> _COMPLETE THE FOLLOWING_:
(A) Reproduce word for word the stretch from "Week of 2008-09-15" through "to this page." in the September 2008 developer blog.
(B) In the September 2008 developer blog, shorten the paragraph that begins "For Akubra, I started this week by scouring the web" while keeping its main facts.
(C) Continue the September 2008 developer blog from its final line.

> _SUPPLIED PASSAGE_:

•••••

Blog from September, 2008

Week of 2008-09-22

For Akubra, I started this week by scouring the web for existing blob storage APIs.  I've been keeping disorganized notes here and there, and decided it was past time to start a wiki page on the topic.  As the links started piling up, I realized it would be really useful to have a "capability matrix" for the APIs as well as existing implementations.  It's not finished yet, but here's where I'm keeping it: Analysis of Existing Approaches. I hope to have the matrix finished by Monday night.

This week, I also:

  • Reviewed Eddie's Mulgara/SPARQL update for 2.2.4.
  • Updated the subversion config in src/build to use correct line endings for .sh/.bat.  Bill updated the svn properties on the existing files.
  • Got an open source/nonprofit license for the Gliffy Confluence Plugin.  Dan installed it.  I really like the way these plugins can be installed and enabled straight through the Confluence admin interface, while it's running.
  • Merged in FCREPO-253 after Bills review
  • Started reviewing Eddie's branch, FCREPO-254
  • Did some top-secret firewall configuration stuff.  I suppose it's not good for me to go into details publicly.
Week of 2008-09-15

This week, I:

  • Concentrated almost exclusively on Akubra (see below)
  • Did some tweaks on our custom "Reviewer" workflow in our Jira installation
  • Set up nightly postgres snapshots on the production box since we're now in production with Confluence and Jira
  • Copied Eddie's test "Developer's Blog" wiki page and added an Atom feed.  This now lives in, and is linked from the Developer's Forum space in Jira.  We're now each doing weekly updates as News items in our personal space, which then get aggregated to this page.

Akubra progress

  • Got initial File System (org.fedoracommons.akubra.fs) implementation done
  • Gave an update on Akubra at the weekly architecture meeting on Tuesday
  • Had some good discussions on the Akubra Developer's Mailing List.
  • Learned about the API behind the Storage Resource Manager (SRM), which is used by the Large Hadron
    Collider Computing Grid (LCG).

•••••

> _EXTRACTED RECORDS_:
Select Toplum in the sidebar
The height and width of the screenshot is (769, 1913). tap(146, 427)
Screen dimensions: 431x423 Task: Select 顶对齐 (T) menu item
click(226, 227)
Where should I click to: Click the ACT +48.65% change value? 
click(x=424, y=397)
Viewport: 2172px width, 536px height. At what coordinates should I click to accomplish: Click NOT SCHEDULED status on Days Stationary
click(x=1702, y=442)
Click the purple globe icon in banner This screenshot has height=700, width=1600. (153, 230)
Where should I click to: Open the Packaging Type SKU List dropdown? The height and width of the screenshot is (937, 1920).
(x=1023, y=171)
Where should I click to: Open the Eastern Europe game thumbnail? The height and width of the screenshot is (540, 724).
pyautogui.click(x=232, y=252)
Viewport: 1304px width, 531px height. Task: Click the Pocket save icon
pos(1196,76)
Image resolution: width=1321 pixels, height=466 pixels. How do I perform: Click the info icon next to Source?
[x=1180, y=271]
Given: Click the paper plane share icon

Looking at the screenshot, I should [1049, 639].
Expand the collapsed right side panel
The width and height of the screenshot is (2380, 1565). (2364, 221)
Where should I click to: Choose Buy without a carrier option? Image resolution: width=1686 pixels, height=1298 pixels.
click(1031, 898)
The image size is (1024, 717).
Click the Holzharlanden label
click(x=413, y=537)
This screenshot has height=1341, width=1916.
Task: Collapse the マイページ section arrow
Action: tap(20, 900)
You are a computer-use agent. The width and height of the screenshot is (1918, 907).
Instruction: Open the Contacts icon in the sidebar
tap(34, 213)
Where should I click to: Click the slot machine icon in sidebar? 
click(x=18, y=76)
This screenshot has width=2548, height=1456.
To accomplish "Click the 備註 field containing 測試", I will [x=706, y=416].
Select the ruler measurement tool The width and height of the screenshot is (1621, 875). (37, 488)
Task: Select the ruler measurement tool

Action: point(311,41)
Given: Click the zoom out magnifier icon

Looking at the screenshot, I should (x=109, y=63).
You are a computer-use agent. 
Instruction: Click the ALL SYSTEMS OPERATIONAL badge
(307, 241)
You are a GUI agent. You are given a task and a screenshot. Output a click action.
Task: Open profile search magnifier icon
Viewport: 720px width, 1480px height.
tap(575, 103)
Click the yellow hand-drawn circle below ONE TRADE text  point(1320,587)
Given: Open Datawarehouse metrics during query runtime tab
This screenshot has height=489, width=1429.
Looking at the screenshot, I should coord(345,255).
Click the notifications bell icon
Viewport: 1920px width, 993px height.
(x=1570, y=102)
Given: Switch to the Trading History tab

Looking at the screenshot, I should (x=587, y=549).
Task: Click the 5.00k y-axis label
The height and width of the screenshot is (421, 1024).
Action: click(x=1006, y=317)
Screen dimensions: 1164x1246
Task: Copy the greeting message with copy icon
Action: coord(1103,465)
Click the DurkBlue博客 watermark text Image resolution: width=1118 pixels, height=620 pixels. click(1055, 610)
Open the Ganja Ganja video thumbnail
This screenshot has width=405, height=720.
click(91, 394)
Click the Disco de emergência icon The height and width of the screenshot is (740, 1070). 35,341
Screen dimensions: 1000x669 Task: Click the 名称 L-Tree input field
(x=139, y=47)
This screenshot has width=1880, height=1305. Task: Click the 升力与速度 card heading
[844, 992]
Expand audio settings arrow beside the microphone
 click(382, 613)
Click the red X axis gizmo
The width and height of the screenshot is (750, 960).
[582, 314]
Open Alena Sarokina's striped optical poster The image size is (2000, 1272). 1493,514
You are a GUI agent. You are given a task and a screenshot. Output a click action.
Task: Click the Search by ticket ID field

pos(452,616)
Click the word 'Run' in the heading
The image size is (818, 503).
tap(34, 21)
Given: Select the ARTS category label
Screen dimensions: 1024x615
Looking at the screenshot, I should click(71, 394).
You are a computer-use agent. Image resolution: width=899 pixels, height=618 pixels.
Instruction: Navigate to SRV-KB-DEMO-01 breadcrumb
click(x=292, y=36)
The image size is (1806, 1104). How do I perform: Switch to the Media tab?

•••••

> _IN RESPONSE_:
(A)
Week of 2008-09-15

This week, I:

  • Concentrated almost exclusively on Akubra (see below)
  • Did some tweaks on our custom "Reviewer" workflow in our Jira installation
  • Set up nightly postgres snapshots on the production box since we're now in production with Confluence and Jira
  • Copied Eddie's test "Developer's Blog" wiki page and added an Atom feed.  This now lives in, and is linked from the Developer's Forum space in Jira.  We're now each doing weekly updates as News items in our personal space, which then get aggregated to this page.

(B) For Akubra, I searched the web for existing blob storage APIs and started a wiki page to replace my scattered notes. As the links piled up, I began a capability matrix of the APIs and existing implementations, kept on the page Analysis of Existing Approaches. It isn't finished, and I hope to complete it by Monday night.

(C)
I also had an initial exchange with Richard Rodgers regarding DSpace-Fedora Commons collaboration on low-level storage. Richard has been working on Pluggable Stores for DSpace 2.0, and from the look of it, we have a lot of the same sensibilities about this layer being thin and free of higher-level OAIS semantics. I'm looking forward to more discussions to come.

Akubra Intro and Update

Below are the notes I used for the Akubra update in today's architecture meeting.

What's Akubra About?

  • A standard Java interface for reading/writing files, but at a different level of abstraction than a filesystem
  • Transactional by design (but implementations may ignore transaction semantics)
  • Exploring web-based exposure
  • From the Akubra wiki: Requirements and Goals

Note: The Akubra wiki is hosted at http://topazproject.org/akubra

Anyone is welcome to sign up to the dev and general mailing lists.

Filesystem vs. BlobStore

Common filesystems:

  • Have directories
  • Can provide system metadata about files (e.g. size, modified date)
  • Allow partial reads and writes of files

An Akubra BlobStore:

  • Has a collection of URI-addressable bitstreams (no "directories")
  • Only provides the size of each file -- is not concerned with other system metadata (yet?).
  • May allow partial reads (InputStreams can skip()...)
  • Does not allow partial writes

Java API

This is in flux.  We are currently testing the design with a simple filesystem implementation.

Blob (A finite, readable bitstream)
BlobStore (For getting connections)
BlobStoreConnection (For CRUD operations)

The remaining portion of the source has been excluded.